How to complete this task >> Copy out, word for word, the lines from the start of the data below through the line containing "Click the TradingView cloud logo icon", and no others.

Data records >>
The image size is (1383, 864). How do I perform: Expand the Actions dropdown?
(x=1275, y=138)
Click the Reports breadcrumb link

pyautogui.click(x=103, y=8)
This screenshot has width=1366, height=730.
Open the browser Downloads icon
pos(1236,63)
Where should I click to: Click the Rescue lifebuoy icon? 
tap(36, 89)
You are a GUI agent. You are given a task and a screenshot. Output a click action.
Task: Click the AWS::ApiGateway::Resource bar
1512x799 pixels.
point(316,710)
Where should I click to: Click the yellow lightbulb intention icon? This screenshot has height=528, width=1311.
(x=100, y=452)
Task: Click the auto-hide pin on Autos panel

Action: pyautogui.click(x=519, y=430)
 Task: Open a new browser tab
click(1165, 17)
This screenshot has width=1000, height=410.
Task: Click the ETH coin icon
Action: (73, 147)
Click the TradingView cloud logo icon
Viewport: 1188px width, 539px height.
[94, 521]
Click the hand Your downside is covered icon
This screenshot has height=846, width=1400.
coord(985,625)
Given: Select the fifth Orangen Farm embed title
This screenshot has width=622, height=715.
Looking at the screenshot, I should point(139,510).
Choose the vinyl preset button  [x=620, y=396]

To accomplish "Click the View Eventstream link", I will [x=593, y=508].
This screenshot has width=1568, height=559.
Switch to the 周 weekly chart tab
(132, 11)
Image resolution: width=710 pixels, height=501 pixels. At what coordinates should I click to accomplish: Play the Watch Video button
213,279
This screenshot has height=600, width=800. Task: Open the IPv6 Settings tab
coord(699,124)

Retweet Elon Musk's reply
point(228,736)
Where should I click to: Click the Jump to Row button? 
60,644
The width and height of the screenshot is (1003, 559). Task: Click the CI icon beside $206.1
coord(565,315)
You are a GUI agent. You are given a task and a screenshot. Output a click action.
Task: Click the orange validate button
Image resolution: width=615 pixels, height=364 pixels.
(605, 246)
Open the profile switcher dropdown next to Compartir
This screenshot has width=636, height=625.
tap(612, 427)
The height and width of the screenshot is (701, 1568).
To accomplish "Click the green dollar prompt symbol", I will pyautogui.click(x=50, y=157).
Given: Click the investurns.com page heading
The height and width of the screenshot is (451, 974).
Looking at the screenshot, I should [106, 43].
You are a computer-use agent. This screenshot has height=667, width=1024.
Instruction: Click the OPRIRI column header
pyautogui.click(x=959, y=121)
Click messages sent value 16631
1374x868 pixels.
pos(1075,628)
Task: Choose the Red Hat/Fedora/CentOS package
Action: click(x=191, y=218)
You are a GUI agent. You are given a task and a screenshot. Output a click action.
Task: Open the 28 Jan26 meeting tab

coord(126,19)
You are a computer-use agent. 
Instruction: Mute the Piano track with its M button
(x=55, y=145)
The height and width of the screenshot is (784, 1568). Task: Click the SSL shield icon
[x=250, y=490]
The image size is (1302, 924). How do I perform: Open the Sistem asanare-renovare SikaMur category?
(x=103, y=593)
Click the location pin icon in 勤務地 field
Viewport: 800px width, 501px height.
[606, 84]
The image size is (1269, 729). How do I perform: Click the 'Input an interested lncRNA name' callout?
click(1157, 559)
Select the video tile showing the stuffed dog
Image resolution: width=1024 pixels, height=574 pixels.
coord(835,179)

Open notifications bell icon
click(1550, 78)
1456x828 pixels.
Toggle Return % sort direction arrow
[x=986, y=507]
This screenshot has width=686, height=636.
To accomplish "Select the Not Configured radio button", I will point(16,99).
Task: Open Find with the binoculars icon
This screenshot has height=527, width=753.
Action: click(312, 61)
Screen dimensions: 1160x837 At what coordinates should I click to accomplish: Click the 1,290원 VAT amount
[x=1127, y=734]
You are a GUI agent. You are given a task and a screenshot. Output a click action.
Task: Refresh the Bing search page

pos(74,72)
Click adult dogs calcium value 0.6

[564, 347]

Result >>
The image size is (1383, 864). How do I perform: Expand the Actions dropdown?
(x=1275, y=138)
Click the Reports breadcrumb link

pyautogui.click(x=103, y=8)
This screenshot has width=1366, height=730.
Open the browser Downloads icon
pos(1236,63)
Where should I click to: Click the Rescue lifebuoy icon? 
tap(36, 89)
You are a GUI agent. You are given a task and a screenshot. Output a click action.
Task: Click the AWS::ApiGateway::Resource bar
1512x799 pixels.
point(316,710)
Where should I click to: Click the yellow lightbulb intention icon? This screenshot has height=528, width=1311.
(x=100, y=452)
Task: Click the auto-hide pin on Autos panel

Action: pyautogui.click(x=519, y=430)
 Task: Open a new browser tab
click(1165, 17)
This screenshot has width=1000, height=410.
Task: Click the ETH coin icon
Action: (73, 147)
Click the TradingView cloud logo icon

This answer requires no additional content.